3) Quali sono le tematiche principali affrontate dalla graphic novel?

Chinamen racconta le storie dei principali lignaggi storici e le distribuisce lungo un arco temporale ben definito: dal 1906, quando per l’Expo di Milano arrivarono i primi commercianti cinesi, fino alla fine degli anni ’70 quando poi il discorso sull’immigrazione cinese cambia radicalmente. Di particolare interesse sono il capitolo dedicato ai venditori di perle che arrivarono in città nel 1926 e quello che racconta dei cinesi nei campi di concentramento in Abruzzo e Calabria; sono frammenti di storia italiana dimenticata. Altri invece, come per esempio l’apertura, nel 1962, del primo ristorante cinese di Milano, s’inseriscono perfettamente nella storia del nostro Paese che in quegli anni viveva un piccolo boom economico a cui i cinesi, come i milanesi, presero parte.

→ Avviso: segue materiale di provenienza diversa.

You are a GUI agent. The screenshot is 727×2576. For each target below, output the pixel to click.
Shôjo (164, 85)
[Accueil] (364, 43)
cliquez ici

intervista a Matteo Demonte

4) Quanto tempo avete impiegato per la realizzazione del progetto?

Quando il Comune di Milano ci ha contattato chiedendoci di partecipare al progetto Milano CittàMondo #02 Cina con una ricerca sulla comunità cinese di Milano che sarebbe culminata in una mostra al Mudec, era la fine di settembre. Da allora non ci siamo mai fermati, né di notte, né di domenica, né a Natale: abbiamo intervistato decine e decine di famiglie, raccolto i loro ricordi cercando di organizzarli in un racconto unitario, e mentre portavamo avanti la nostra ricerca iconografica, rintracciando simboli che testimoniassero i molteplici aspetti della vita materiale di questi migranti, abbiamo recuperato alcuni reperti unici, perché Chinamen è un progetto multiplo: un fumetto, un cartone animato e anche una mostra!

5) Siete soddisfatti del riscontro ricevuto?

La soddisfazione più grande sta nel vedere la commozione negli occhi dei protagonisti e dei loro eredi; ci resta la sensazione di aver riportato in vita i protagonisti del primo secolo di immigrazione cinese a Milano.

6) Come reagiscono i visitatori alla mostra?

Quando per la prima volta abbiamo parlato di questa mostra, il nostro riferimento principale era il Museo di Ellis Island, a New York. Di certo la mostra Chinamen si sviluppa in uno spazio molto ridotto, ma in qualche modo quello spunto iniziale ci è servito da bussola, e si vede. In pochi metri quadri sono condensati decenni di storia, rappresentati non solo attraverso fotografie e documenti, ma soprattutto con oggetti che fecero parte della vita quotidiana di questi cinesi e che oggi sono testimonianza di un mondo che si è continuamente trasformato e che non c’è già più. Ed è proprio questa la riflessione principale di ogni visitatore, qualunque sia la sua età: questa mostra ci racconta il passato ed è uno strumento necessario per affrontare il dialogo futuro non solo tra italiani e cinesi, ma fra persone. Come diceva Pasolini, non è sufficiente conoscere il passato, bisogna capirlo!

8) Come vi siete avvicinati al mondo cinese?

Nella famiglia di Matteo si è sempre parlato solo italiano –  racconta Ciaj Rocchi. Matteo si è avvicinato a questo mondo da adulto, tramite le arti marziali e poi il desiderio di approfondire le proprie radici lo a portato a diventare anche studente di Lingua e Cultura cinese; è stato un innamoramento tardivo che poi però è durato per sempre e ci ha coinvolto su tutti i fronti. Oggi, nei discendenti dei primi cinesi arrivati a Milano abbiamo trovato una nuova e grandissima famiglia con cui abbiamo scelto di condividere una parte di cammino!